This incident made it clear that HSUS’s anti-hunting agenda is common knowledge within the outdoor community, and that sportsmen and women throughout the nation refuse to support HSUS.
Which raises the question: If we are so staunchly united against HSUS, why is this organization of antis creeping closer to shutting down hunting?
The answer lies in the virtually inexhaustible financial resources HSUS has at its disposal. After paying the bills, HSUS reported $195.4 million in net assets on its 2012 tax returns, which includes nearly $178 million of investments in publicly traded securities. That means HSUS is largely liquid—it can convert those investments into cash essentially whenever it wants.
Those public tax documents also reveal HSUS collected nearly $113 million in contributions and grants in 2012. That’s $7.8 million more than the previous year. HSUS capitalizes on its ability to suck up dollars from animal-lovers who think they are donating to local pet shelters, and it pours those donations into anti-hunting crusades.
The Humane Society of the United States reported $195.4 million in net assets on its public tax documents in 2012.
HSUS has a long list of victories against sportsmen and wildlife conservation in its ongoing battle to destroy hunting.
Today, HSUS continues to lead a multi-pronged attack against America’s hunters. The antis are deploying their political contacts and financial assets to strike at both state and federal levels. Current campaigns seek to overturn wolf hunting in Michigan; ban lead ammunition on public lands; and outlaw bear baiting, trapping, and hunting
with hounds in Maine. If successful, these unwarranted restrictions will cripple wildlife management and hunting as we know it.
It’s no easy feat to disable such a well-funded, well-connected, and well-oiled political machine. But that doesn’t mean it can’t be done.

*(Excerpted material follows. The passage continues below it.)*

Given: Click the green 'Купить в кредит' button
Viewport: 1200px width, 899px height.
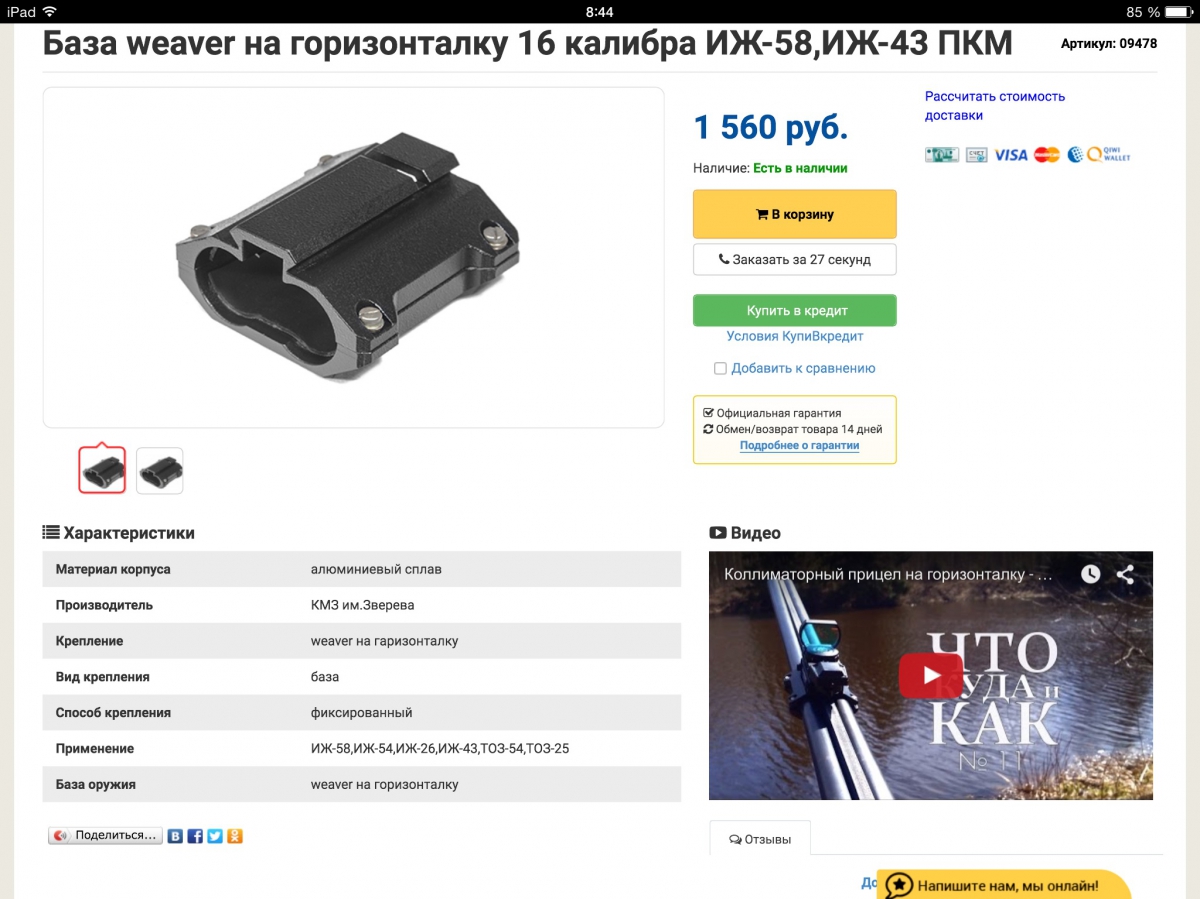Looking at the screenshot, I should pyautogui.click(x=795, y=310).
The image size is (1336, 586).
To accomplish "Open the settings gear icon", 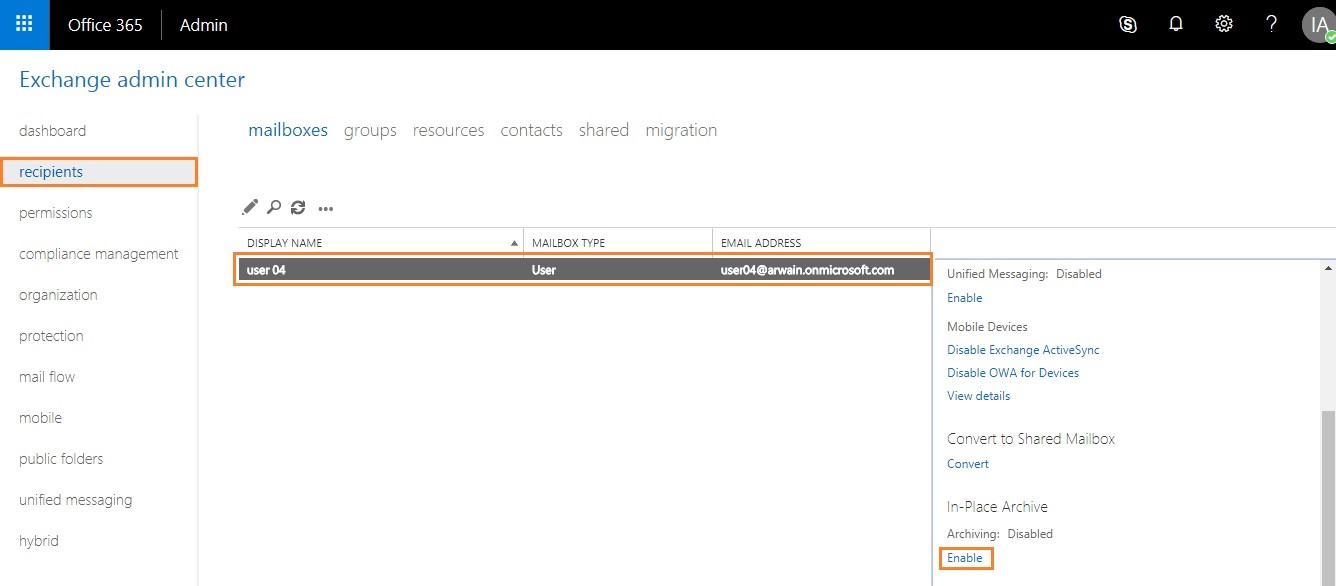I will [1223, 24].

**Playing by the Rules in Michigan **
By Tony Hansen
Wayne Pacelle, president of HSUS, stood 10 feet from me, his tan glowing like Vegas neon. In a moment he would step to the lectern to declare war on Michigan hunters with another referendum aimed at overturning state wolf management.

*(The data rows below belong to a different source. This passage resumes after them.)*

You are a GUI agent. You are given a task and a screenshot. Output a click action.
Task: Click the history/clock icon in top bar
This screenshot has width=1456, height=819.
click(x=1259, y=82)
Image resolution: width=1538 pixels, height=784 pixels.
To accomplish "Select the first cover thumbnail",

After delivering his speech—which claimed the wolf population was too fragile for a “trophy hunt”—Pacelle adjusted his suit collar and strode away to catch a jet. He was off to advance HSUS’s ultimate mission to end hunting—species by species, state by state.
But as he delivered that 2013 speech in Lansing, Pacelle had no way of knowing his national “charity” would suffer defeat by local hunters rallying under their own nonprofit. HSUS reported $125.7 million in revenue in 2012. That same year, Michigan United Conservation Clubs—the state’s largest conservation group—brought in $1.2 million, or less than one percent of HSUS’s earnings.
At the time, I served as MUCC’s communications director, and Pacelle’s presence was no surprise. The group demanding the ban, Keep Michigan Wolves Protected, claimed to represent local citizens who cared about wolves. But KMWP’s leader, Jill Fritz, was a paid HSUS staffer.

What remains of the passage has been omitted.